Even if we change the model to 80 years (let's give medical science a little credit), that still leaves us with 45 years of working to 35 years of not working. That leaves us with 45 people working for 35 people not working.

Imagine that you're living in a (global) village with 80 people. 45 of those people do all of the hunting / gathering / farming / house-building. The other 35 people are either non-productive children or old people who sit around smoking pipes and eating food brought in by the other 45 people.

Either way.

If you save 10% / year for 45 years, and receive no effective pay raise between 20 & 65 (i.e.: pay raise = inflation). Then you would need ~3.25% real returns (that's returns above inflation) for basically the entire 45 years to meet the goal of having 10x your annual income. That doesn't sound like much, but here's some perspective.

Right now TIPS bonds are offering 0.7% real returns (they were offering 0.0% returns just a few months ago). Real Stock market returns over the last decade are into the negative. If you earn 0% real returns one year you have to make 7.5%+ real returns the next, just to make it up, that's not easy.

What's more, you're subject to a very critical period. At year 30 you have about 5x of your 10x. From year 30 to 45, you're only going to save 1.5x (putting you at 6.5x), which means that you're relying on 15 years of solid returns to make up that other 3.5x. If you have a 5 or 10-year drought, you could end up way short. And a 5 or 10-year drought is going to happen somewhere in those 45 years.

Finally, we made the very unsafe assumption that your "real income" doesn't change. Realistically, your income increases over time.

According to the 10/10/4 model: " the time you are 65, you will need 10x your income immediately prior to retirement to retire at the level you want.."

So you need 10x your final income, not your starting or even your average income.

Let's say you're 20 and making 30k today. Your "10x" number is 300k. You save 10% for 10 years and save just over 1 year's worth of income (say 31k). At the end of 10 years you make the big switch and find a new job earning 45k (again, no inflation). Awesome for you!

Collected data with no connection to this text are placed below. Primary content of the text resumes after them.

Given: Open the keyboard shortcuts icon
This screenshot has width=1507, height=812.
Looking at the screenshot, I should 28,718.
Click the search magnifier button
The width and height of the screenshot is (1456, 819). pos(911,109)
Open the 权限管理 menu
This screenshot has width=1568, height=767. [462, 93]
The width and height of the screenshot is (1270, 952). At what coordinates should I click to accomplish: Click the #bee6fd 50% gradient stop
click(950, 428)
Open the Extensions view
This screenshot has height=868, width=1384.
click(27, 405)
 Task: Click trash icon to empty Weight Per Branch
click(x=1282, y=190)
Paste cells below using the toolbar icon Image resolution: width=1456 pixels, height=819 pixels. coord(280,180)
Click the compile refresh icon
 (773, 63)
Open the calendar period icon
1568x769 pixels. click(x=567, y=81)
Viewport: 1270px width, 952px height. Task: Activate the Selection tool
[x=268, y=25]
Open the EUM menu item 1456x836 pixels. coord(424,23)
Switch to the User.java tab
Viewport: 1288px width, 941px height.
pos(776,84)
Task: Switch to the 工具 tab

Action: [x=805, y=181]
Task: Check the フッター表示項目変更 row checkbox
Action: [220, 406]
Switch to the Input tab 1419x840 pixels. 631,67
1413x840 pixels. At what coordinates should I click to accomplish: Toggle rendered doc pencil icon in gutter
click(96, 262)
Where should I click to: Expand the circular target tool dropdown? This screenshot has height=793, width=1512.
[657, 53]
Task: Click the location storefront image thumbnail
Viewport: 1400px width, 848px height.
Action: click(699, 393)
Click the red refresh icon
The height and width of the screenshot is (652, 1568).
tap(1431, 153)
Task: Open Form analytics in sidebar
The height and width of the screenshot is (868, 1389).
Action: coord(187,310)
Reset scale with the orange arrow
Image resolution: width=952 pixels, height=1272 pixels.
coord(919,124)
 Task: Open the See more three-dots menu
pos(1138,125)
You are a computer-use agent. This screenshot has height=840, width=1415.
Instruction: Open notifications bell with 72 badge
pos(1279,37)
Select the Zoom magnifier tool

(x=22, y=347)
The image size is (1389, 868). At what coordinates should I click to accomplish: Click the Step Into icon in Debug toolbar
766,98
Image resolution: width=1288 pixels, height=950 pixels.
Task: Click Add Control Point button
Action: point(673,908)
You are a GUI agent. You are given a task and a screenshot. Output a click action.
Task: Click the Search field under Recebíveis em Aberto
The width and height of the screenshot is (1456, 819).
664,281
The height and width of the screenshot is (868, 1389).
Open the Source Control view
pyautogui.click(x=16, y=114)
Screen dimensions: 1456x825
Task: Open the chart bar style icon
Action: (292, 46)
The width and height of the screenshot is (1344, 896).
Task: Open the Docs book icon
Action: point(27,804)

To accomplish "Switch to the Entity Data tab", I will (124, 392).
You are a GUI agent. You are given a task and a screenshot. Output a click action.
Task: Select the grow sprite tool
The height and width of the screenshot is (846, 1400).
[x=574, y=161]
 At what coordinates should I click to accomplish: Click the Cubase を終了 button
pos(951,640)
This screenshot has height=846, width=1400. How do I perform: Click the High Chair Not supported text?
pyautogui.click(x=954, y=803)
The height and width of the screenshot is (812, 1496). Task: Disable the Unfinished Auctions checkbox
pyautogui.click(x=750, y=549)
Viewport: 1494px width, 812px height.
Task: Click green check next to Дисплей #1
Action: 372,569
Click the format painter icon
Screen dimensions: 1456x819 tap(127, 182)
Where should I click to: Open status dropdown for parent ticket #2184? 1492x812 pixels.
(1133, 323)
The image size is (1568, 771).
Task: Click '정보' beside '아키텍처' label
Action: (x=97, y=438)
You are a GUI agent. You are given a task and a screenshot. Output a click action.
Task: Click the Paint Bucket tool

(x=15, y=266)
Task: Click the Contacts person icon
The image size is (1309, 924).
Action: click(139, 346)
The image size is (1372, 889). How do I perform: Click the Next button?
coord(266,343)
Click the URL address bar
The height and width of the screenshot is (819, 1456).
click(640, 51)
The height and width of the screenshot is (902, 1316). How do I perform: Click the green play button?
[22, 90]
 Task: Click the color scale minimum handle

However, now your "10x" number is 450k, but you only have 31k in the bank. You're behind, right? You're at year 10, you should have at least 10% of your target number, but you only have 6.8%. So what if you continue to plow along for another 10 years and then get another pay raise to 60k? Now your 10x number is at 600k, you're 20 years in to the plan but you're way behind the curve. You should have saved 120k (+ interest), but you're nowhere close to that number.

And then you have to account for medical. If you're earning 60k but receiving 10k in medical benefits (may be low-balling in the US), you now need 700k in savings (not 600k).

You can see where I'm going with this. If you follow the 10% savings route and you also follow a normal pattern of increasing income throughout your career, the 10x goal is very difficult.
- Your increasing income makes previous savings insufficient.
- High medical expenses inflate your "10x" number.
- You need consistent returns well above inflation and you need them at the right times.

Don't get me wrong, I'm a savings advocate. I save 10% and then some in tax-advantaged accounts.

But I make no pretenses of making it to 10x without saving more, getting lucky or making some savvy investments.

Again, the model presented above is very broken. Readers can follow this at their own risk.